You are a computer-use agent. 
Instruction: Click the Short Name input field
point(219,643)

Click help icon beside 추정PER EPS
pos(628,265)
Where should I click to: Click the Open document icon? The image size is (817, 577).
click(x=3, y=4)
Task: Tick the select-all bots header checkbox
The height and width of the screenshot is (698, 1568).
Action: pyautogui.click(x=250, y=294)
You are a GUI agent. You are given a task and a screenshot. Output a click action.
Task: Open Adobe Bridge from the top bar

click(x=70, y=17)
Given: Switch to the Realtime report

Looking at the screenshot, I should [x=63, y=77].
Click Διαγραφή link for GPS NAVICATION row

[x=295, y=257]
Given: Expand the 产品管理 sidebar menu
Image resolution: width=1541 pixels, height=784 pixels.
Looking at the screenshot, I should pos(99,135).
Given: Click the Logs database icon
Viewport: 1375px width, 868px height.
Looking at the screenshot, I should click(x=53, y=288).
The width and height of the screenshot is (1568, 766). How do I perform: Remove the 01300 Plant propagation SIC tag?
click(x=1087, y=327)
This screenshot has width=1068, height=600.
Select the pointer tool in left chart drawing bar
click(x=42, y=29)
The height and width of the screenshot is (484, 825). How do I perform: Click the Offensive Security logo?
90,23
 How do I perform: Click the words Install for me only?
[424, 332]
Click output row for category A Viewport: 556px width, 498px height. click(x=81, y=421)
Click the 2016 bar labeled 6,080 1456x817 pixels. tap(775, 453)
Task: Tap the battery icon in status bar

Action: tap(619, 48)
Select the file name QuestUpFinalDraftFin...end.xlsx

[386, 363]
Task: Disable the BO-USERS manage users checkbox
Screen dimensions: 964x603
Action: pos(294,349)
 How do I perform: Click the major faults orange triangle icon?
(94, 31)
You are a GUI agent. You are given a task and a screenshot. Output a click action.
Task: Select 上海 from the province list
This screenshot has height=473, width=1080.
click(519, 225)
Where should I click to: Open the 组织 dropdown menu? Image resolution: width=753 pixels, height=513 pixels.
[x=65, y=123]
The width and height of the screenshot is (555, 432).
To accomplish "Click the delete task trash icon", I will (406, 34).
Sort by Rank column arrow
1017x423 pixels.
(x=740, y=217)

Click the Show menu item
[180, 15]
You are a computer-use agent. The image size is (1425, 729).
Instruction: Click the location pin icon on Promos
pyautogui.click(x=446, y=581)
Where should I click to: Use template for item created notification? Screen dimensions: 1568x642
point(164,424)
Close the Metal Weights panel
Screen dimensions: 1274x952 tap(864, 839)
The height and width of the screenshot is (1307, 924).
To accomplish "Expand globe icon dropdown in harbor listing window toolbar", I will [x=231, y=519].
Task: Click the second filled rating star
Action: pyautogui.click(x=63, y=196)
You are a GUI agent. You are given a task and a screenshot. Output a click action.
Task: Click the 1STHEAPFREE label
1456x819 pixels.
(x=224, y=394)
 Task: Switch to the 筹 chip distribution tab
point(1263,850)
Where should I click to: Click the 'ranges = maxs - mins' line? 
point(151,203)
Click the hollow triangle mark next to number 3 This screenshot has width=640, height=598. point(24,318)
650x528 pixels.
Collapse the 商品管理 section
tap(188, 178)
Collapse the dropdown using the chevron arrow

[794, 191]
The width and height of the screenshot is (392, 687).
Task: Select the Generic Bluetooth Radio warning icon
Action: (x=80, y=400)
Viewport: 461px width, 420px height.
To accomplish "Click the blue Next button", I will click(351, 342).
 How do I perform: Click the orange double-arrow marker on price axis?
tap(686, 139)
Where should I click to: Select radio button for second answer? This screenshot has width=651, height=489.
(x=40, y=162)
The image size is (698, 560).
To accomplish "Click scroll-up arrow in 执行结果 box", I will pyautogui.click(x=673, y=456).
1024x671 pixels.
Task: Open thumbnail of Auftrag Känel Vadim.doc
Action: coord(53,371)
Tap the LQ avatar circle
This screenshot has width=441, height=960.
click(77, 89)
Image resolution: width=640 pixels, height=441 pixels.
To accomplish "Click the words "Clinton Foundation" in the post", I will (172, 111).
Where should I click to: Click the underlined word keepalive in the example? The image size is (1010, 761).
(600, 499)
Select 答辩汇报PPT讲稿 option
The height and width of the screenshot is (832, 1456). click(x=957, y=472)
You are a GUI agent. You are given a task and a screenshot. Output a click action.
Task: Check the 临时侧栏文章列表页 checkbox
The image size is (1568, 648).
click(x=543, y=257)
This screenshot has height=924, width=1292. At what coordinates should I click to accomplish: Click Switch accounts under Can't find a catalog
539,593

+ + + +

[PROMPT] Using the entries above, return exactly the lines from the line with "Image resolution: width=1541" to the line with "The width and height of the screenshot is (555, 432).", counting both of those lines.

[TASK SOLUTION]
Image resolution: width=1541 pixels, height=784 pixels.
Looking at the screenshot, I should pos(99,135).
Given: Click the Logs database icon
Viewport: 1375px width, 868px height.
Looking at the screenshot, I should click(x=53, y=288).
The width and height of the screenshot is (1568, 766). How do I perform: Remove the 01300 Plant propagation SIC tag?
click(x=1087, y=327)
This screenshot has width=1068, height=600.
Select the pointer tool in left chart drawing bar
click(x=42, y=29)
The height and width of the screenshot is (484, 825). How do I perform: Click the Offensive Security logo?
90,23
 How do I perform: Click the words Install for me only?
[424, 332]
Click output row for category A Viewport: 556px width, 498px height. click(x=81, y=421)
Click the 2016 bar labeled 6,080 1456x817 pixels. tap(775, 453)
Task: Tap the battery icon in status bar

Action: tap(619, 48)
Select the file name QuestUpFinalDraftFin...end.xlsx

[386, 363]
Task: Disable the BO-USERS manage users checkbox
Screen dimensions: 964x603
Action: pos(294,349)
 How do I perform: Click the major faults orange triangle icon?
(94, 31)
You are a GUI agent. You are given a task and a screenshot. Output a click action.
Task: Select 上海 from the province list
This screenshot has height=473, width=1080.
click(519, 225)
Where should I click to: Open the 组织 dropdown menu? Image resolution: width=753 pixels, height=513 pixels.
[x=65, y=123]
The width and height of the screenshot is (555, 432).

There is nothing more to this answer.